La cosa es fácil de explicar. En primer término, la pericia de Prenafeta consistía en burlar el funcionariado diplomático español y conseguir que Pujol fuera recibido por los mandatarios a través de pactos económicos con los lobbies de los países en cuestión. Pero también hay que decir que, en aquellos momentos, para el poder central tampoco era tan grave que Pujol se las diera de estadista: al fin y al cabo, la imagen de español del año ―según la cual el president no era un simple capo regional, sino un líder europeo de primera― se había urdido en los diarios madrileños. Quiero decir que, en el fondo, que Pujol fuera haciendo sus cosas por el mundo ya les iba bien y, al fin y al cabo, beneficiaba a los empresarios catalanes, que siempre se habían decantado por el unionismo. Como siempre, la política catalana acababa en un pacto de mínimos que satisfacía a todo el mundo, y tal día hará un año. Además, en los viajes cantaba la Caballé, que sublimaba las reuniones con filamentos vocales.

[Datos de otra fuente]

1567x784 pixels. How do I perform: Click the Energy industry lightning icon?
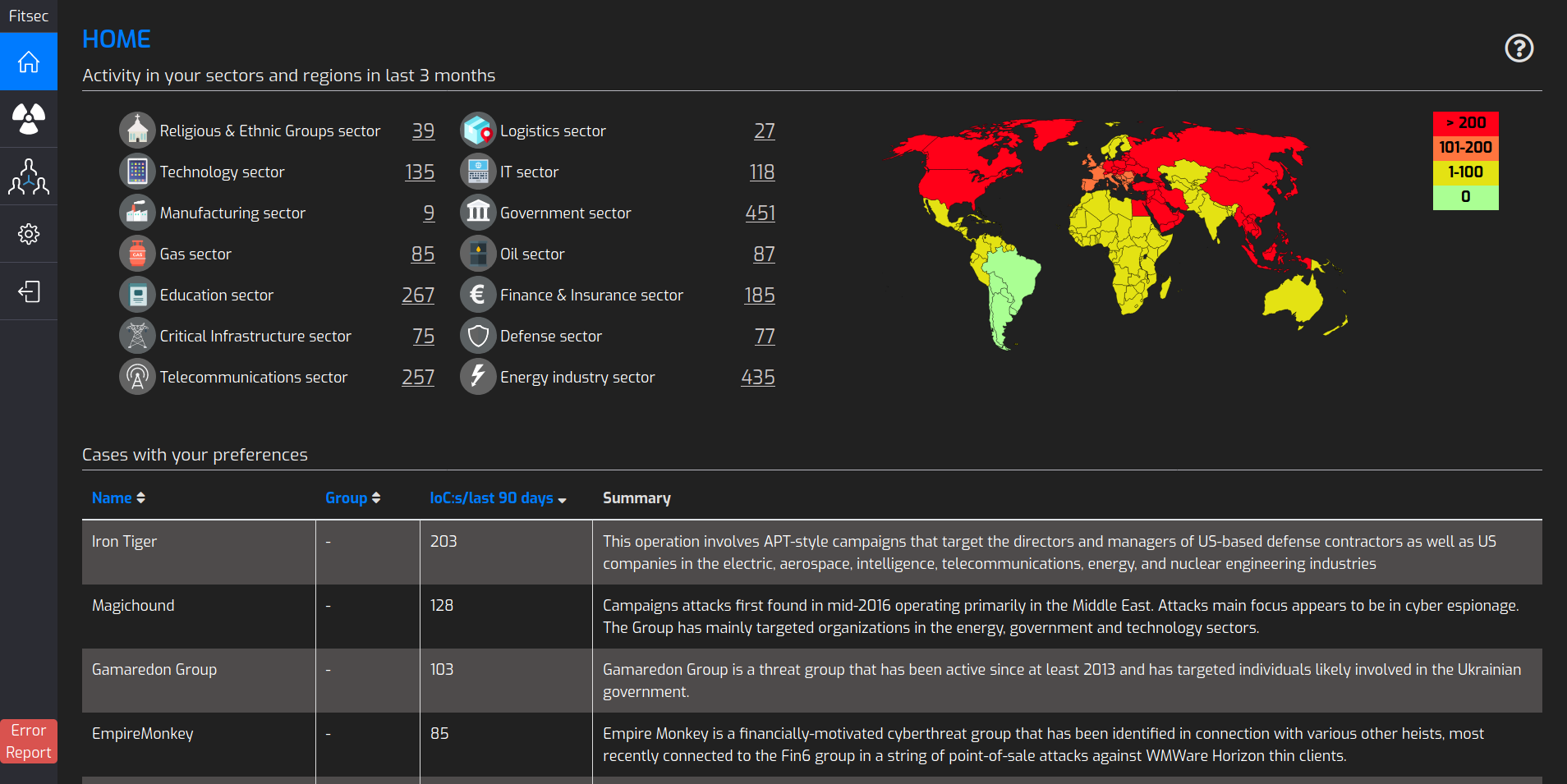click(478, 377)
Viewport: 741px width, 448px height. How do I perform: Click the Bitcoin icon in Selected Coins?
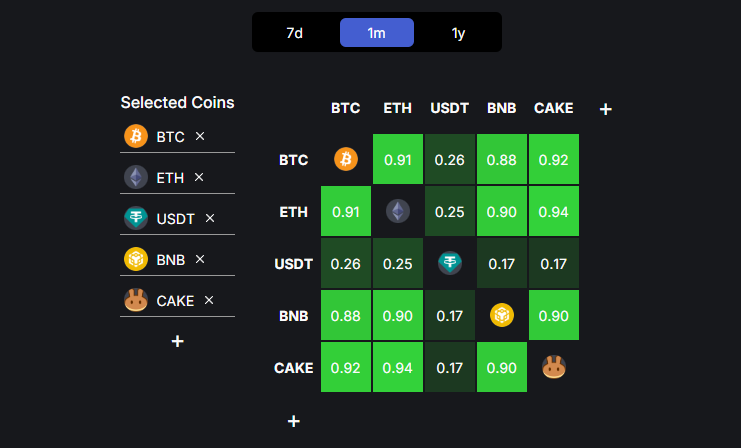[x=135, y=136]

Eso será nuestro pan de cada día o, mejor dicho, la indignación de cada día
Las cosas han cambiado desde entonces, tanto en el tejido empresarial catalán como, no hace falta decirlo, en el ámbito de la política. Sin embargo, en el fondo, el retorno autonomista del actual mando en la Gene copia punto por punto aquel gesto pujolista de enfadarse y hacer cara de indignado mientras se intenta vender a los catalanes que su aportación a la política española es decisiva. Lo vimos hace pocos días en el Congreso, donde Joan Tardà se hacía el ofendido delante de Sánchez por el simple hecho de que el presidente español no quiera ni oír hablar de negociaciones sobre la autodeterminación catalana, que es la cosa más normal del mundo (pobre Tardà, qué papelote: tener que aprobarle todas las leyes al PSOE mientras vendes la moto de implementar la República). Y así fue también con el choque de Torra con Pedro Morenés y toda aquella pantomima de abandonar el acto oficial donde el embajador hacía su último servicio a Rajoy.

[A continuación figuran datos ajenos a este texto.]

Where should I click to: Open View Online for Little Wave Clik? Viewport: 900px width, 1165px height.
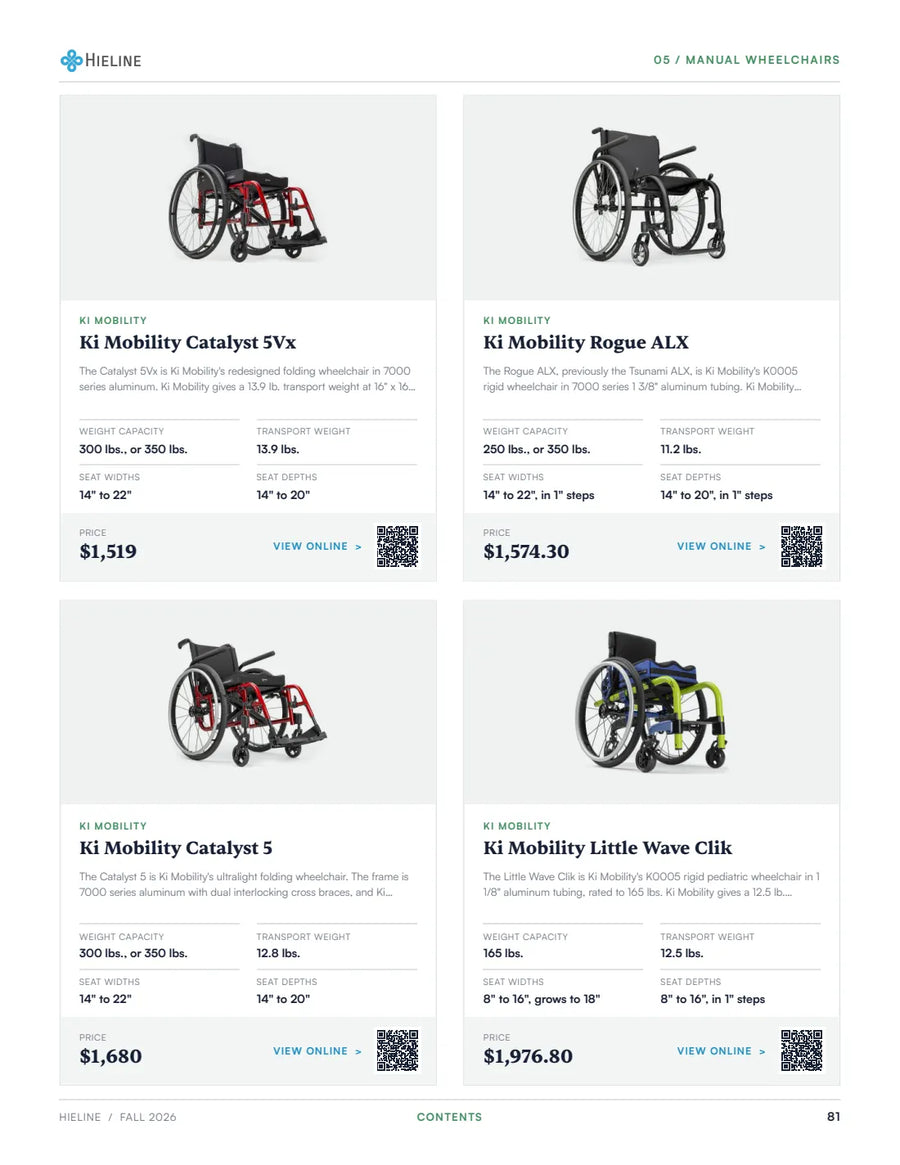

Cuando la política se folkloriza y se vuelve gestualidad, los discursos derivan en vacío, la parsimonia se institucionaliza y, al final, siempre acaba ganando el Estado. A mí me hace mucha gracia ver al amigo Torra abandonando actos y haciendo cara de ofendido; él, que tanto le cuesta abrazar el conflicto y que tiende a la sonrisa de niño. Pero bueno, eso será nuestro pan de cada día o, mejor dicho, la indignación de cada día. Mientras la cúpula del Govern se muestre airada, los partidos irán pactando bajo mano la nueva pax autonómica. En un país donde los columnistas nunca reconocemos los errores, tiraré la primera piedra. Nunca, en mi vida, me habría imaginado que volvería a vivir ciertas dinámicas políticas como esta. Creía, erróneamente, que todo eso del nunca acabar ya lo habíamos superado. Me equivoqué, porque volvemos a la era del gruñir, sin que nos reciba ningún presidente auténticamente relevante del planeta tierra.
Aparte de eso, también hemos cambiado la Caballé por los castellers y la gralla.